Passage to read:
Heuristic pairwise alignment algorithm for DNA sequences in MonetDB.
- MonetDB version 11.44.0. built from source
- Python at least version 3.5
- Sufficient RAM according to the sequence lengths
mserver5 --dbpath=<path to dbfarm database> --set embedded_py=true
mclient -u <user> -d <database> create_tables.sql create_functions.sql create_functions_affine.sql
COPY INTO seq_data(seq) FROM '<absolute path to data file>'(seq);
score_match > 0, score_mismatch, score_gap, score_gap_open, score_gap_extend < 0
k: length of k-mers > 0
samplesize: how many sequence should be in the sample set > 1
upperlimit: the largest id to choose the samples from > 1
-
For fix gap penalty:
CALL update_lookup(score_match, score_mismatch, score_gap, k, samplesize, upperlimit);
-
For affine gap penalty:
CALL update_lookup_affine(score_match, score_mismatch, score_gap_open, score_gap_extend, k, samplesize, upperlimit);
If there is no record in the lookup table that could be used it will fall back to the Needleman-Wunsch algorithm.
If you want to log the alignments set the logfile in the create_functions.sql use_subalign and create_functions_affine.sql use_subalign_affine functions.

Problem description: Please carry the instructions for DNA sequence alignment in MonetDB further, starting after their last sentence. The data that comes next has no connection to the MonetDB alignment instructions.

Supplied data:
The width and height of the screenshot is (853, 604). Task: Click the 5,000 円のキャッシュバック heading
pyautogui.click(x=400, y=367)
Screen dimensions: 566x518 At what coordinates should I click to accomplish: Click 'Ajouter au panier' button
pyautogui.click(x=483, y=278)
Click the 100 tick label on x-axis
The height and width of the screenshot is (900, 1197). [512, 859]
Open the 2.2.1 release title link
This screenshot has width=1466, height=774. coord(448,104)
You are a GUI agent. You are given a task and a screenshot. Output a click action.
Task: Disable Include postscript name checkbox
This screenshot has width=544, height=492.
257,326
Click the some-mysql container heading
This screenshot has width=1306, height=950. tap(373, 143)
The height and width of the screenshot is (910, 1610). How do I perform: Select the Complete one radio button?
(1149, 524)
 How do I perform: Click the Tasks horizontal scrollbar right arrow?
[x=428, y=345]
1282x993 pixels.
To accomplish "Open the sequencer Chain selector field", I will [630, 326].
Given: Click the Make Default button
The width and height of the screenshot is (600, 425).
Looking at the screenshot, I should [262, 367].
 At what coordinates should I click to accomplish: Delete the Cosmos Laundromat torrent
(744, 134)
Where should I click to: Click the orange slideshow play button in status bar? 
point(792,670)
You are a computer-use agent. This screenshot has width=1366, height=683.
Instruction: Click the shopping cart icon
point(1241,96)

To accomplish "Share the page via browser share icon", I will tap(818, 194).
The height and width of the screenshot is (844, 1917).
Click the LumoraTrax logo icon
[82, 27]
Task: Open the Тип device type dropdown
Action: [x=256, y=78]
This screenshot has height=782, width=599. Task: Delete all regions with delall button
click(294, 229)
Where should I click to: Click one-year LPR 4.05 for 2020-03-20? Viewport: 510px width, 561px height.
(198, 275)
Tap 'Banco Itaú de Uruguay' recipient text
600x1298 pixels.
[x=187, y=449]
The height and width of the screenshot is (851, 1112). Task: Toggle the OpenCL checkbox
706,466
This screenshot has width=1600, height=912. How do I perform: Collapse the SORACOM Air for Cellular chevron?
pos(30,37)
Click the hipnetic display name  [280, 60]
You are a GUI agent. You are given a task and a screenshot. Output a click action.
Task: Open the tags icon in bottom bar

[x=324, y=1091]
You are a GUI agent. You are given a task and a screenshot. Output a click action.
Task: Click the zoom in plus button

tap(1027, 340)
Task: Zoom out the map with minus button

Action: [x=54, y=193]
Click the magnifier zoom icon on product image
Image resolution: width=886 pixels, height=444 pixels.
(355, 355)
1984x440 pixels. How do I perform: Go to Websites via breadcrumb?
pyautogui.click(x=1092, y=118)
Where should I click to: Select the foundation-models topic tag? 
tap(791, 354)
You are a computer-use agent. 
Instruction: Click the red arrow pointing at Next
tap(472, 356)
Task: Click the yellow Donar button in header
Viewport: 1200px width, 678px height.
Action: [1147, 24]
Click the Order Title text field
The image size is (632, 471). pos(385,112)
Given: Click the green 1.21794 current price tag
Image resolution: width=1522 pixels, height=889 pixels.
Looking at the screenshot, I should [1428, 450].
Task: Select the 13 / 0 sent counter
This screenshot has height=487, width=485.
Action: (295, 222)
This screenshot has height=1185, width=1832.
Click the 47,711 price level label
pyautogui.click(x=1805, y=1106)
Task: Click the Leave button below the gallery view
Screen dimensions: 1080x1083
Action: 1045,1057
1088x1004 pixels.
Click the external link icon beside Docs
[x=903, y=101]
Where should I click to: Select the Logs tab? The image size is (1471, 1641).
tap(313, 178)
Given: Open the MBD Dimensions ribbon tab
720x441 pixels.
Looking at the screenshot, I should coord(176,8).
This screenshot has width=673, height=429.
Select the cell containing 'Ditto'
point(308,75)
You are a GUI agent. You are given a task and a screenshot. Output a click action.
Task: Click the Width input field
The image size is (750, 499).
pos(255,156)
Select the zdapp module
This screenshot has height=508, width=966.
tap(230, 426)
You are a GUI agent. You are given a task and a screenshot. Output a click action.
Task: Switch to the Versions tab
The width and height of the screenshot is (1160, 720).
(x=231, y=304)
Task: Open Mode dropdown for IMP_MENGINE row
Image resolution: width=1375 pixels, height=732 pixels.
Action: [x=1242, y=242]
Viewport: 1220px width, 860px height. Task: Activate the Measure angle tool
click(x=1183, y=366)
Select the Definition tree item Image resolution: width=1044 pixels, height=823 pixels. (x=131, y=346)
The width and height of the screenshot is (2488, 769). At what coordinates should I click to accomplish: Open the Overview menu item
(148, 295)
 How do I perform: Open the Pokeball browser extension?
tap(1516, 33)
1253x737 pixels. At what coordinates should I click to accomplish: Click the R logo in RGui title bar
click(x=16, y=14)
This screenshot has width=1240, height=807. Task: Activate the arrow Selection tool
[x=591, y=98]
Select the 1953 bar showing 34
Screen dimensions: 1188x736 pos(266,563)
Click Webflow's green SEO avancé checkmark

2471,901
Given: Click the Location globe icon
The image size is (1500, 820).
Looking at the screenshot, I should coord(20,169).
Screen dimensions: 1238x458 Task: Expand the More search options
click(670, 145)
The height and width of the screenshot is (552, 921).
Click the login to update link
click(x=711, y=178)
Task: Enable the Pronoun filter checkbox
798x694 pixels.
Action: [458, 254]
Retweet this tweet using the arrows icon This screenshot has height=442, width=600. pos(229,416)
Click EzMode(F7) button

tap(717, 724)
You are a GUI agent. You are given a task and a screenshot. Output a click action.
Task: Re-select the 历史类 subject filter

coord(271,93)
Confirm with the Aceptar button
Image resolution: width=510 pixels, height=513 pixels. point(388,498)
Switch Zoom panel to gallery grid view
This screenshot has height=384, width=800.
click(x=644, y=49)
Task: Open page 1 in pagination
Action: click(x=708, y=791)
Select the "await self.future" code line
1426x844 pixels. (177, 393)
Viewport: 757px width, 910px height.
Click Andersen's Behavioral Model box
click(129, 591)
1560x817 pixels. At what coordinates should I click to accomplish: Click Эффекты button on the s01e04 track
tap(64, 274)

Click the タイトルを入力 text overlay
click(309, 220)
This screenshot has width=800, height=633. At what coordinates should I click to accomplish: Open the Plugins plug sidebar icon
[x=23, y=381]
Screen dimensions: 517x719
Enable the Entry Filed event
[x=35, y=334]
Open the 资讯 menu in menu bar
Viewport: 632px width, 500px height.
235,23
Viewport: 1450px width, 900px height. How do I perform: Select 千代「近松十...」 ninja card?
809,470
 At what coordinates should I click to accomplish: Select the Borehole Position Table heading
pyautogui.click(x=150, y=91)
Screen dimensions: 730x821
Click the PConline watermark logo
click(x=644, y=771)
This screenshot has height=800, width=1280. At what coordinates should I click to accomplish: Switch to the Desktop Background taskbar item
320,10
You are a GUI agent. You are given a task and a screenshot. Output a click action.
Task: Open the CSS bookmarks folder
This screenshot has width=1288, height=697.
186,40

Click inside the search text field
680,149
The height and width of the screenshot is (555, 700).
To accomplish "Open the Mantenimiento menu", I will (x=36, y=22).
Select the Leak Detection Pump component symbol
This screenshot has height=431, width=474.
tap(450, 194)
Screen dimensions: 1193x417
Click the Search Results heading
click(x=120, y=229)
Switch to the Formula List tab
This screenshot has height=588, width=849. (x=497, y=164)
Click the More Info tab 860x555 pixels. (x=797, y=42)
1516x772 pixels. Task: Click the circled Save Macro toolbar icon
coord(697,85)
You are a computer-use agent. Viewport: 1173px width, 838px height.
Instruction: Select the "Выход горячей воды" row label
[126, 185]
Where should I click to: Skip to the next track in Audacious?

Result:
id1, id2: valid sequence ids from the seq_data table
-
For fix gap penalty:
SELECT use_lookup(id1, id2, score_match, score_mismatch, score_gap);
-
For affine gap penalty:
SELECT use_lookup_affine(id1, id2, score_match, score_mismatch, score_gap_open, score_gap_extend);
The above functions return the two aligned string and the score of the alignment.
For running the measurements the first steps are inserting the sequences and creating some additional tables. In these tables the score and time of the Needleman-Wunsch algorithm for given pairs of sequences will be stored, because this data can be reused, it will not change during the executions.
mclient -u <user> -d <database> help_tables.sql
Before running, specify a logfile in the 'score_comp.R' and 'score_comp_affine.R' scripts.